# hope they are right !!



## trqjnky (Nov 12, 2009)

Old timers are saying bad winter on the way. Everything is a month early. Flowers blooming, temps, rain patterns and storms.
They say this means snow by late September or early November and snow al year long.


----------



## wizardsr (Aug 8, 2006)

trqjnky;1477194 said:


> Old timers are saying bad winter on the way. Everything is a month early. Flowers blooming, temps, rain patterns and storms.
> They say this means snow by late September or early November and snow al year long.


Maybe... We've got late March/early April type flooding around here. Nothing like 9+ inches of rain in the span of a week to swell things up. Temps have been all over the place here too, Sunday was in the 90's, now we're back to the low 60's for highs. The weather is way out of whack, that's for sure, mother nature is definitely off her meds. Anything is possible next winter.


----------



## grandview (Oct 9, 2005)

Just like last season.Blizzards everyday and the oceans were going to freeze!


----------



## trqjnky (Nov 12, 2009)

grandview;1477208 said:


> Just like last season.Blizzards everyday and the oceans were going to freeze!


exacterly! :laughing:


----------



## peteo1 (Jul 4, 2011)

I'm not getting my hopes up yet. Waaaayyyy too early to think about it. I'm more interested in the zombies running around Florida!!! LOL!


----------



## M & MD Lawn (Aug 29, 2010)

The same shenanigans they told us last year


----------



## mulcahy mowing (Jan 16, 2006)

peteo1;1477285 said:


> I'm not getting my hopes up yet. Waaaayyyy too early to think about it. I'm more interested in the zombies running around Florida!!! LOL!


We wont make it past December anyways so who cares about snow! the zombies are coming!


----------



## peteo1 (Jul 4, 2011)

Yeah I almost forgot about the Mayans!
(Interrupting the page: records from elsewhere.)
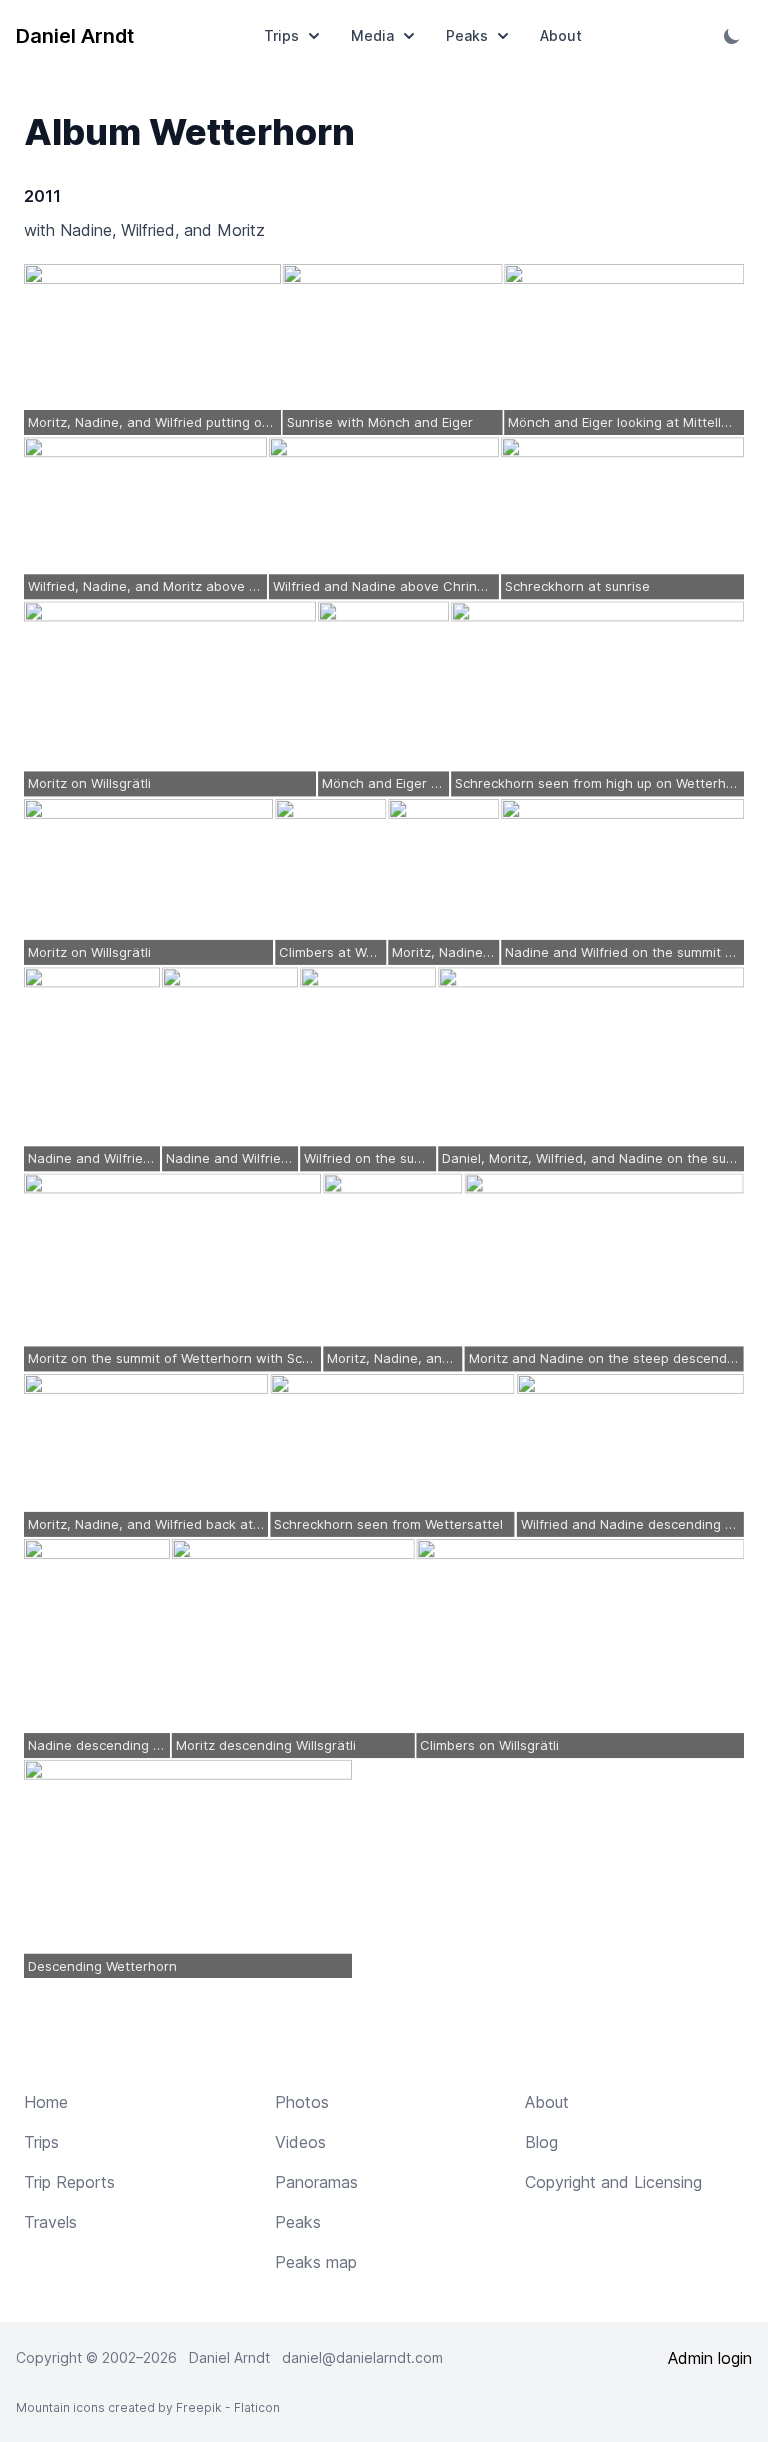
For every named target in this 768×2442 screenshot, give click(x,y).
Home (46, 2102)
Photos (302, 2102)
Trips (281, 35)
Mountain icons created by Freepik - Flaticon (148, 2407)
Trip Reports (69, 2182)
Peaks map (316, 2262)
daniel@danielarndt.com (362, 2357)
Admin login (710, 2358)
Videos (300, 2142)
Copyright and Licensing (613, 2182)
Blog (541, 2142)
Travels (50, 2222)
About (561, 35)
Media (372, 35)
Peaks (467, 35)
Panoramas (316, 2182)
LOL


----------



## csi.northcoast (Aug 7, 2010)

maybe that is why i saw i guy in a pick up truck driving down I-90 with a plow on his truck


----------



## Burkartsplow (Nov 1, 2007)

I think I saw the same truck pulling off west 117th!


----------



## trqjnky (Nov 12, 2009)

csi.northcoast;1477414 said:


> maybe that is why i saw i guy in a pick up truck driving down I-90 with a plow on his truck


guy drove in front of my shop last thursday with a western ready to go plowin. lol


----------



## Glenn Lawn Care (Sep 28, 2009)

I'll believe it when I see it!!


----------



## snoway63 (Dec 29, 2009)

I go buy the tres in my yard when they produce alot of acorns we seem to get hammered with snow, last yr hardly no acorns but the yr before that was like walking on marbles on my yard, and so far there is alot of acorns comming out on the trees same as pine cones


----------